Inspired by Avi’s recent work on the Talos tscoll test, we had an extended discussion about things to address in Talos tests. I took a picture of the whiteboard for posterity:
Concerns driving our discussion:
- Lack of confidence in Talos. Whether through one too many dev.tree-management emails or inconsistent results on developer machines vs. Try, people don’t have confidence in Talos providing consistent, understandable results.
- Wrong pushes identified as the cause of performance regressions. We’ve covered this topic before. Some people had a hard time believing this happens. It shouldn’t, and we’d like to fix it.

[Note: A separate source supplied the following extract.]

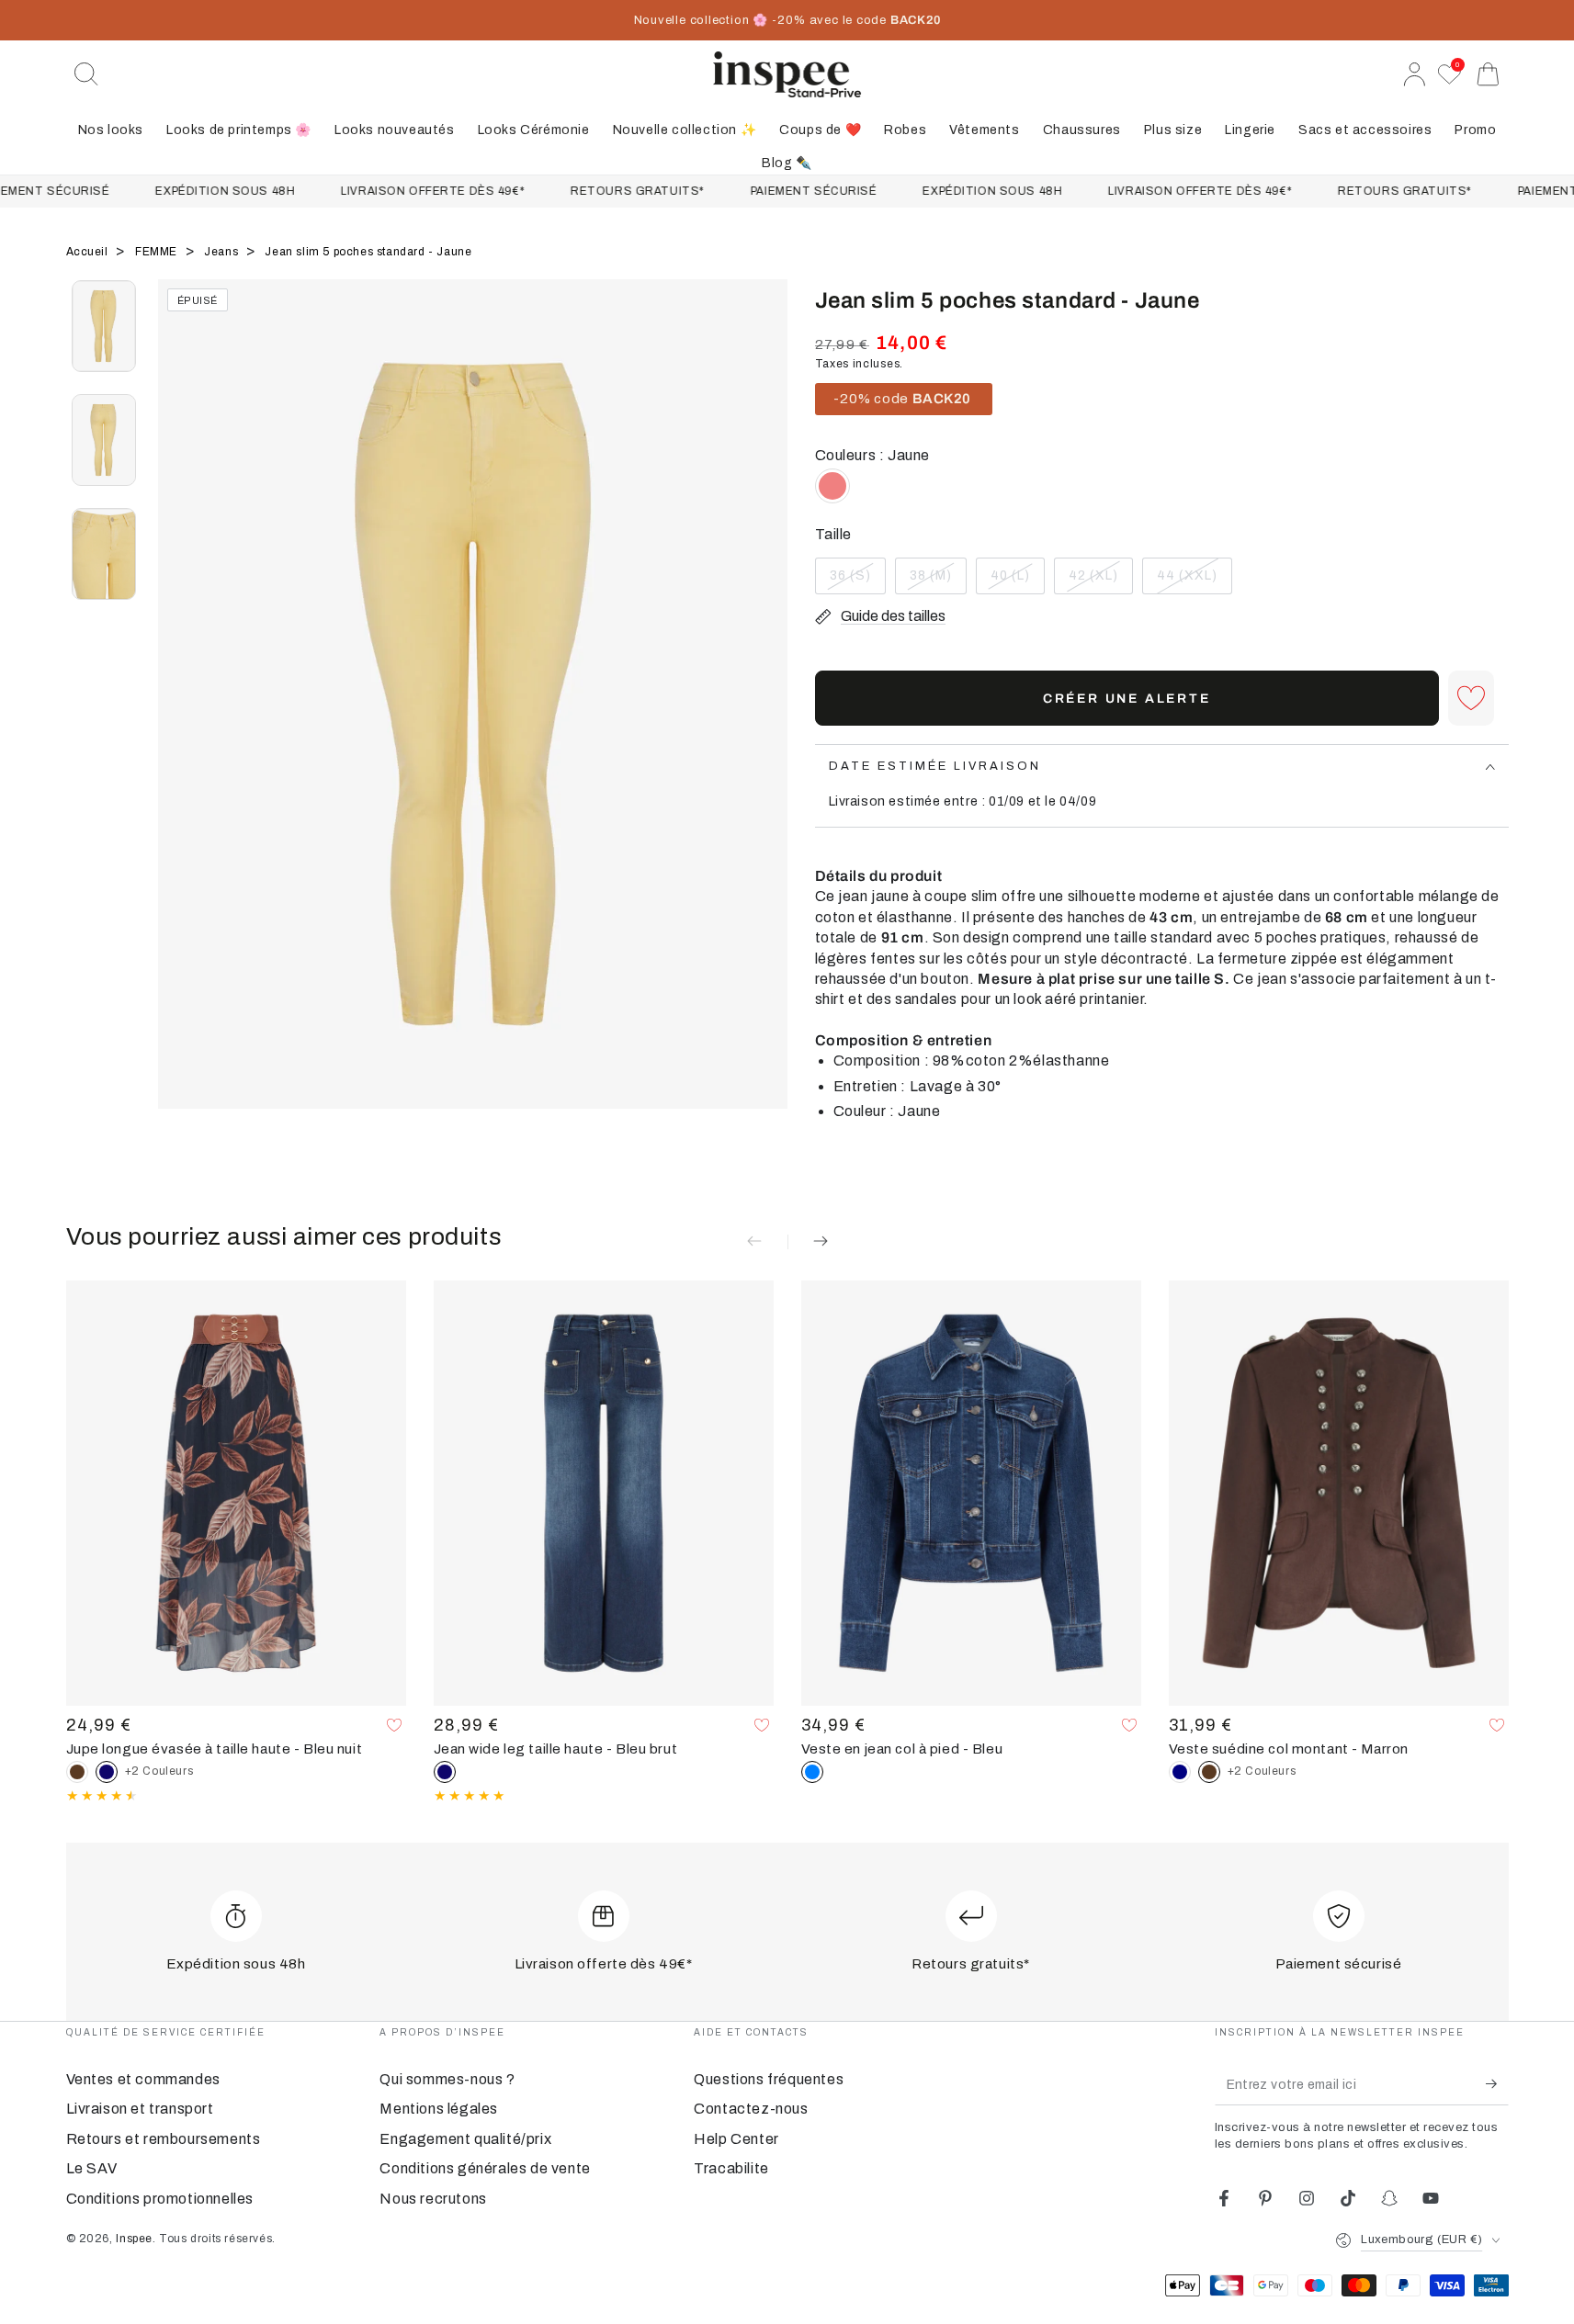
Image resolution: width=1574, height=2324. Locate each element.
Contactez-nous (751, 2108)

Some ways to address those concerns:
- Cold cases are just as important as warm cases. On some tests, we might discount the numbers from the first few runs because they aren’t as smooth as the numbers from subsequent runs; we do this for our pageloader tests, for instance. The differences come from things being initialized lazily, caches of various kinds filling up, and so forth. But those “cold” cases are just as important as “warm” cases: In scenarios where the user restarts the web browser repeatedly throughout the day or memory pressure causes the browser to be killed on mobile devices, necessitating restarts when switching to it, the cold cases are the only ones that matter. We shouldn’t be discounting those numbers. Maybe the first N runs should constitute an entirely separate test: Tp5cold or similar. Then we can compare numbers across cold tests, which should provide more insight than comparing cold vs. warm tests.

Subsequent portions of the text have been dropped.